REQUIRED ACTION
Going line by line through the records below, write out everything starting with the line containing "Viewport: 1024px width, 437px height." and going on through the line containing "Task: Click the green reload navigation icon", exactly and inclusively. Pictures do not go in.

MATERIAL TO PROCESS
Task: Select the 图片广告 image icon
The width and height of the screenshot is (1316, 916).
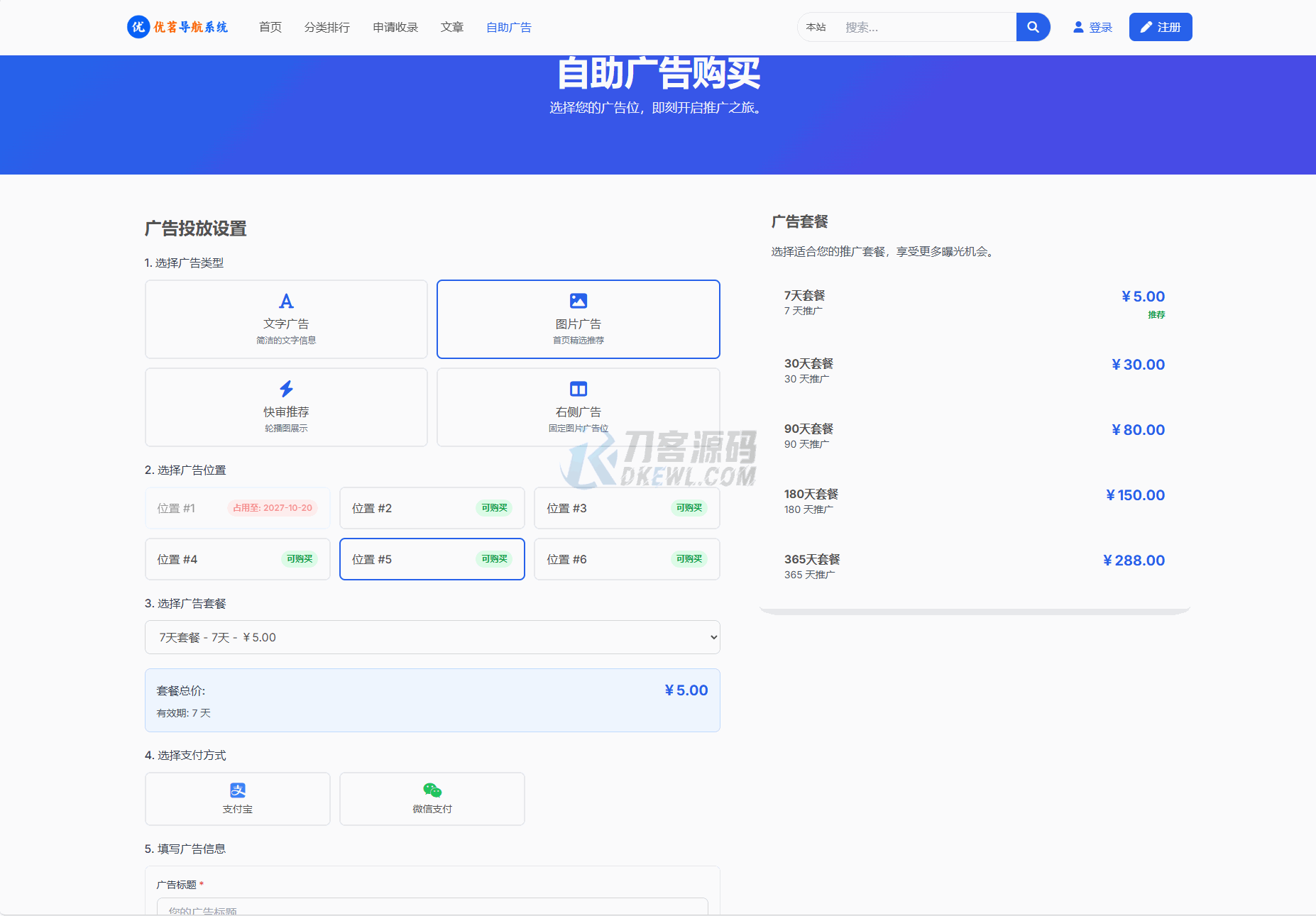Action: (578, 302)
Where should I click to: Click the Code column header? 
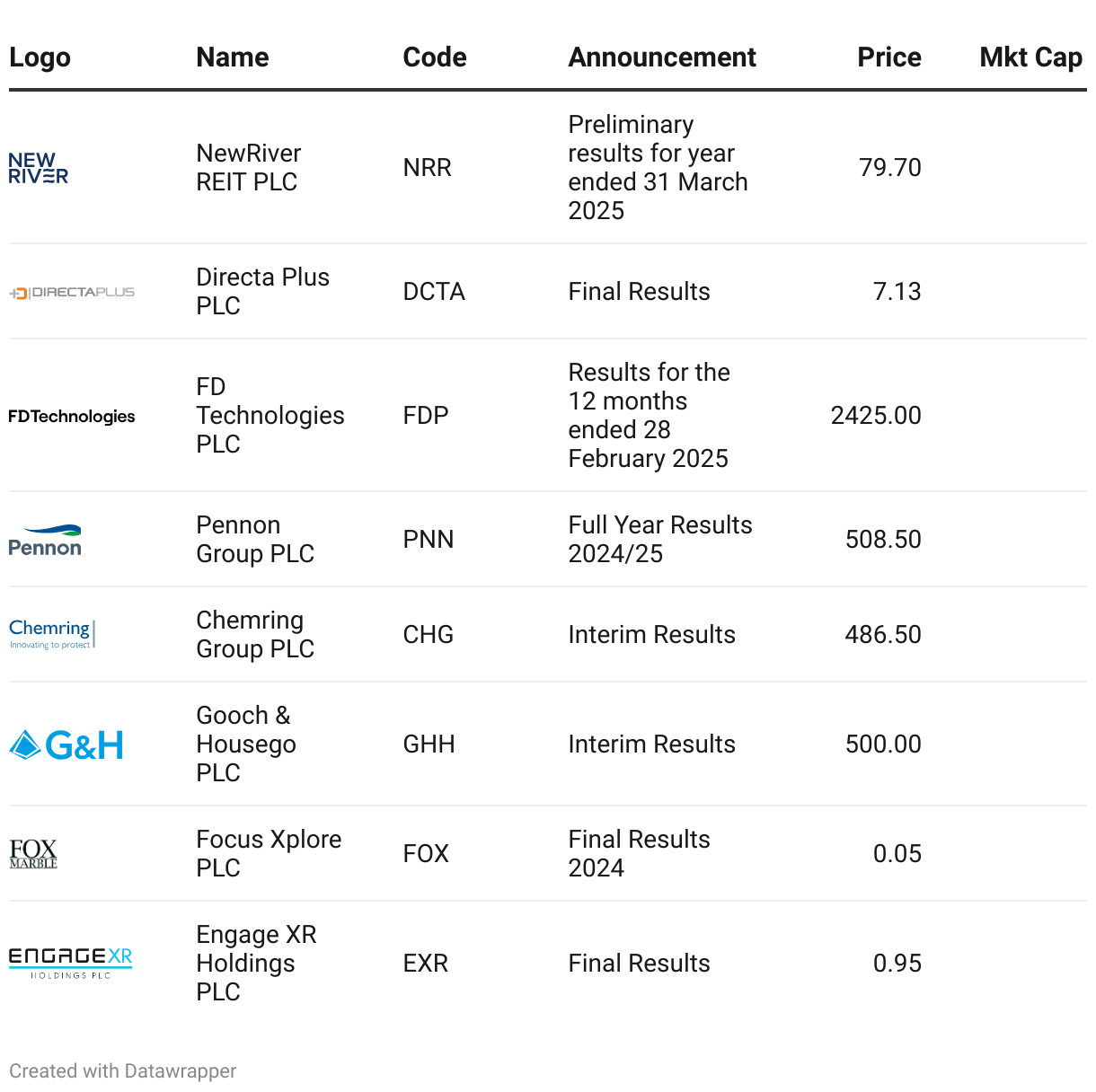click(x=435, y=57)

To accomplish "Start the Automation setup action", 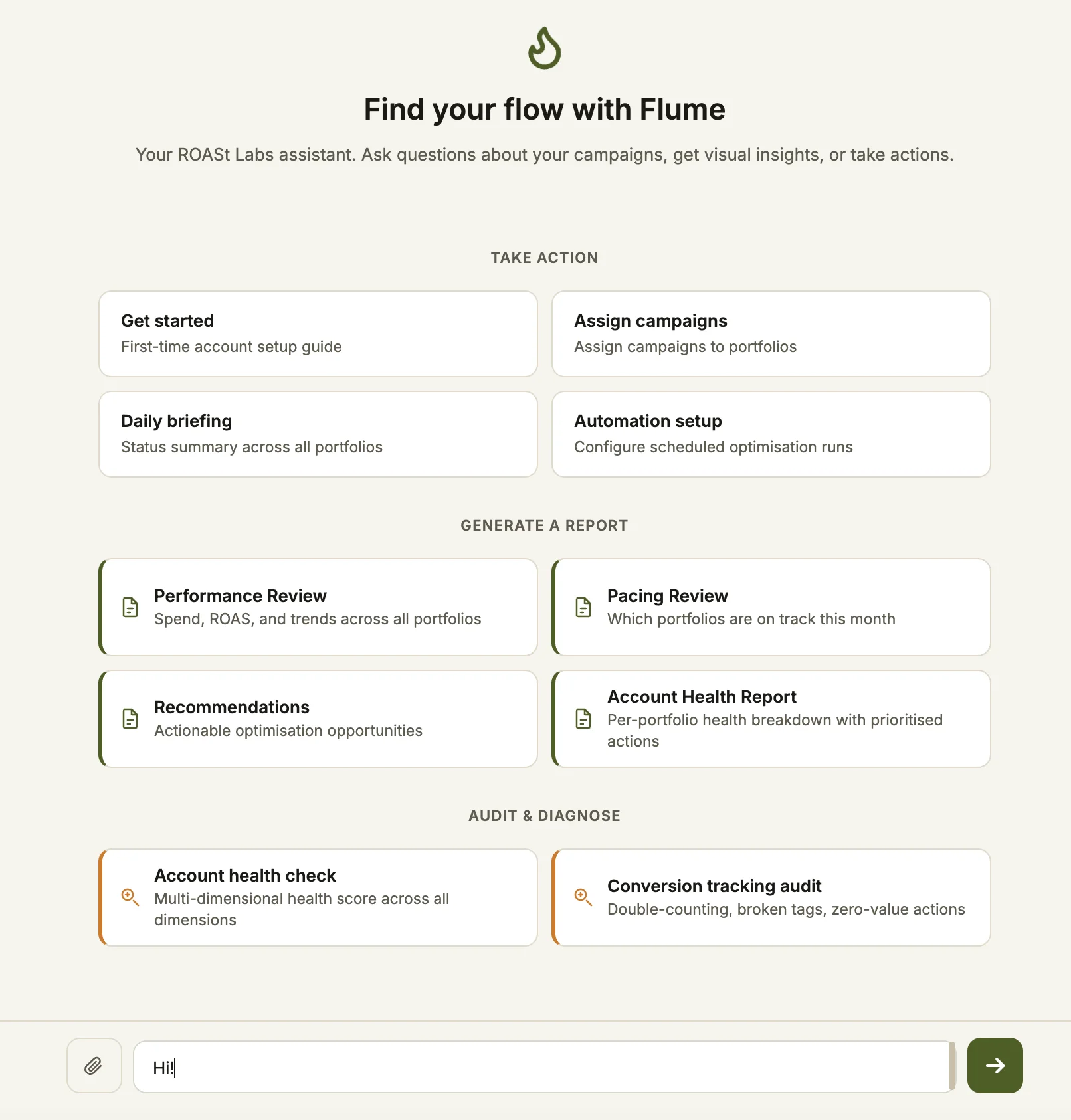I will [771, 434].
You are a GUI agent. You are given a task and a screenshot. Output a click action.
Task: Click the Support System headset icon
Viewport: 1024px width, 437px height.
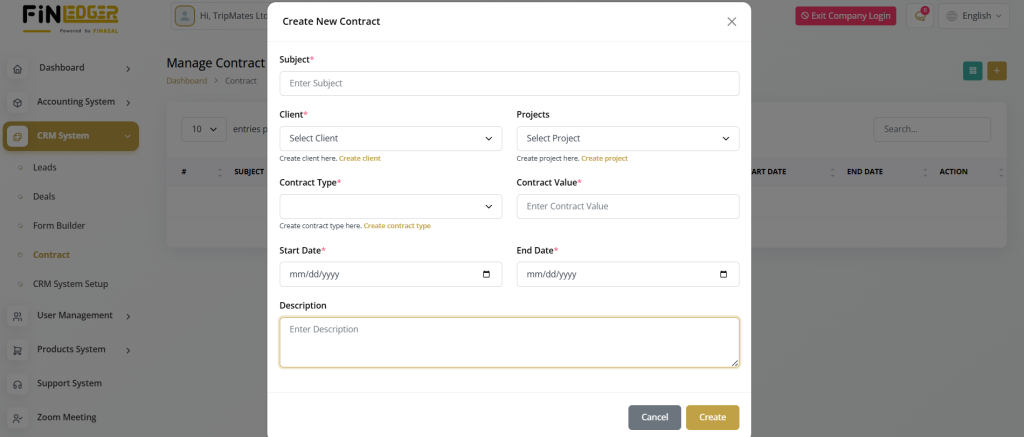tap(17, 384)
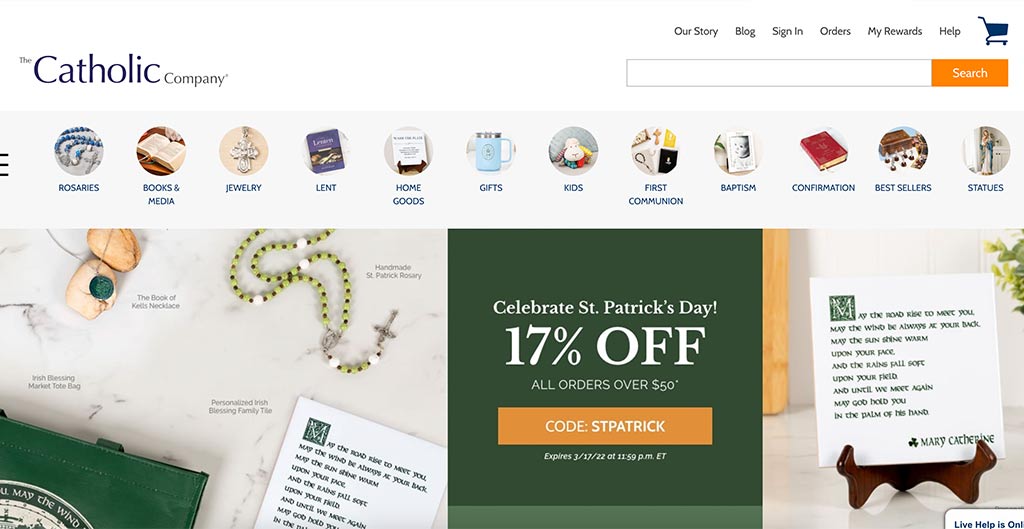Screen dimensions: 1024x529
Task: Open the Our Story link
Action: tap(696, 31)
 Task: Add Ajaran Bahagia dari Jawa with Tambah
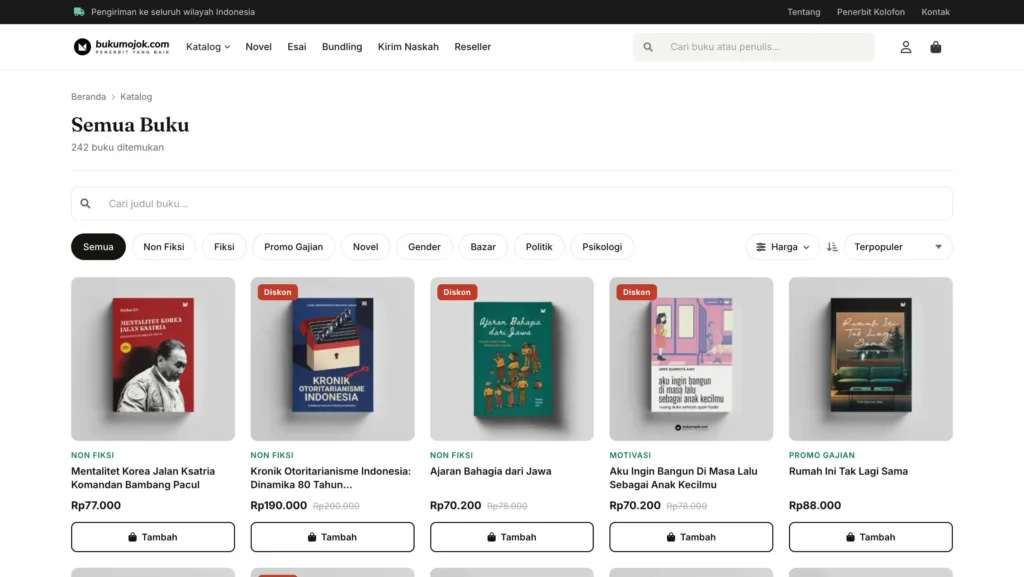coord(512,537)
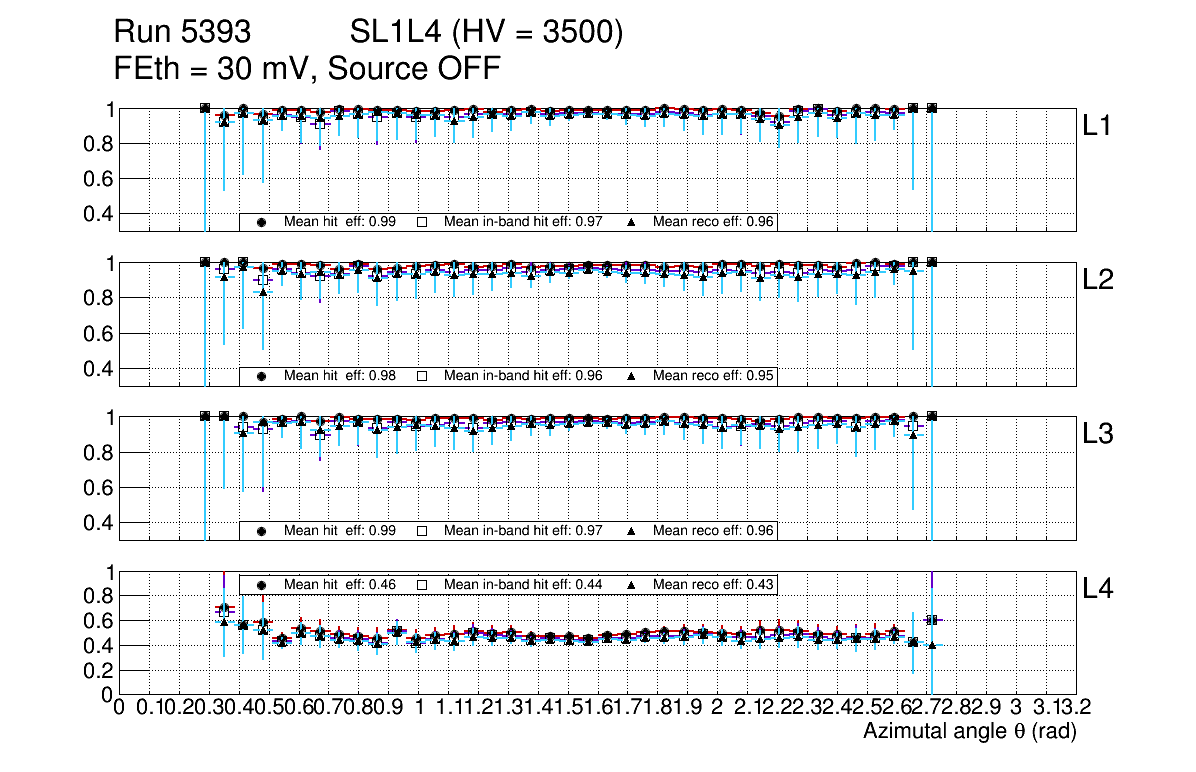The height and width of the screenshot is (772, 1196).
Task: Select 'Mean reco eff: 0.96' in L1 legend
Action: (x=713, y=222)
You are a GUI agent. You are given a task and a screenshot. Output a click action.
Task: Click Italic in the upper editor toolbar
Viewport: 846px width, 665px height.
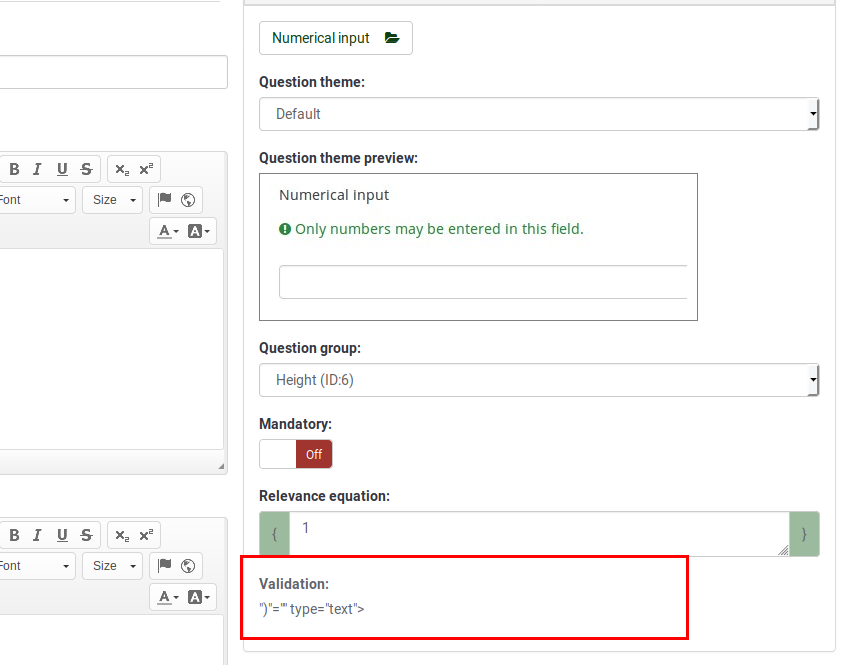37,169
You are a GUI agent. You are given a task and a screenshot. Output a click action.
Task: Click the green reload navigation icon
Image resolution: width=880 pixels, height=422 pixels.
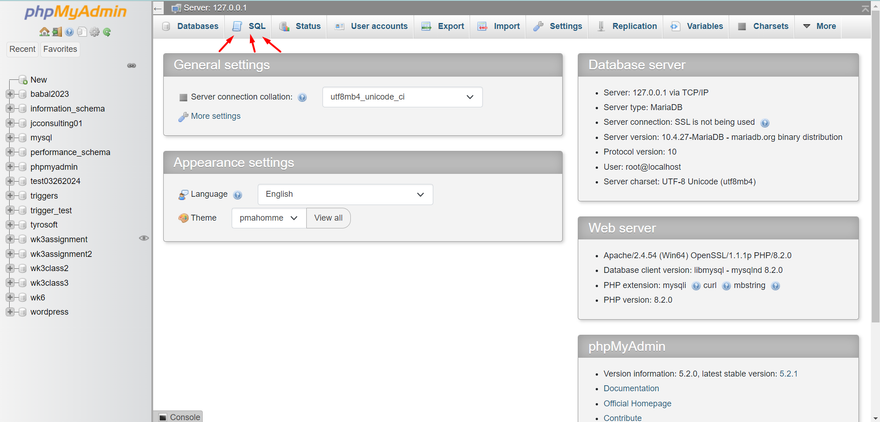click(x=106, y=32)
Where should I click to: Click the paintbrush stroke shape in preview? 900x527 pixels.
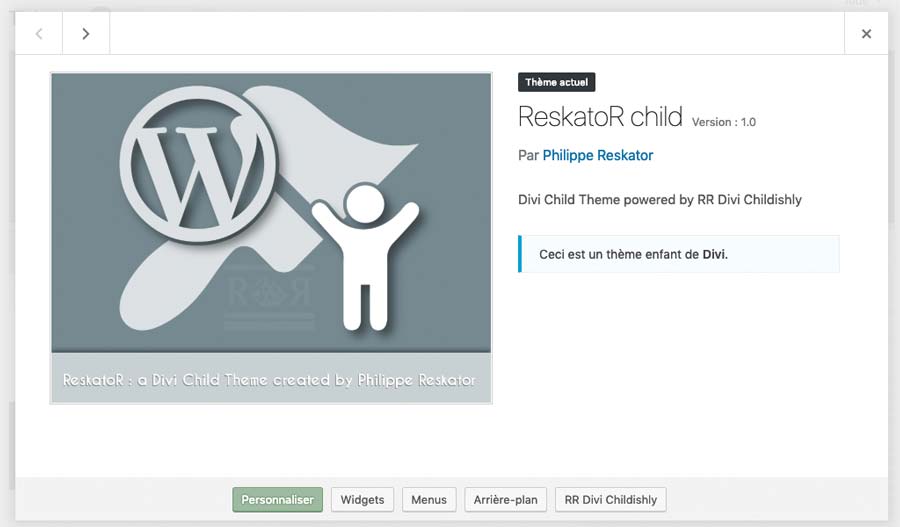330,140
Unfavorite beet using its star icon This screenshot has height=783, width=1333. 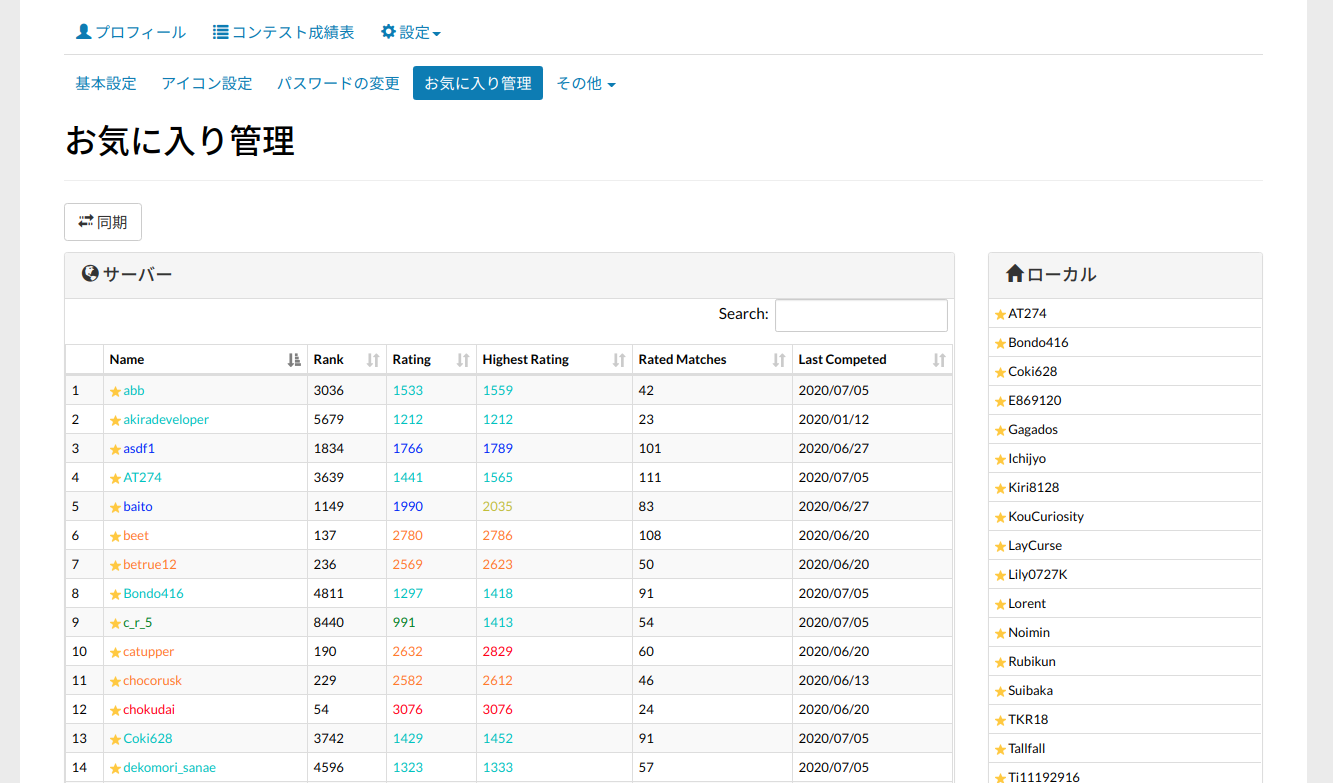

EXPECTED ANSWER
Viewport: 1024px width, 437px height.
tap(17, 384)
Screen dimensions: 1024x529
Task: Open the Our Story link
Action: tap(696, 31)
 Task: Add Ajaran Bahagia dari Jawa with Tambah
coord(512,537)
The height and width of the screenshot is (772, 1196).
Task: Select 'Mean reco eff: 0.96' in L1 legend
Action: (x=713, y=222)
You are a GUI agent. You are given a task and a screenshot. Output a click action.
Task: Click Italic in the upper editor toolbar
Viewport: 846px width, 665px height.
37,169
You are a GUI agent. You are given a task and a screenshot. Output a click action.
Task: Click the green reload navigation icon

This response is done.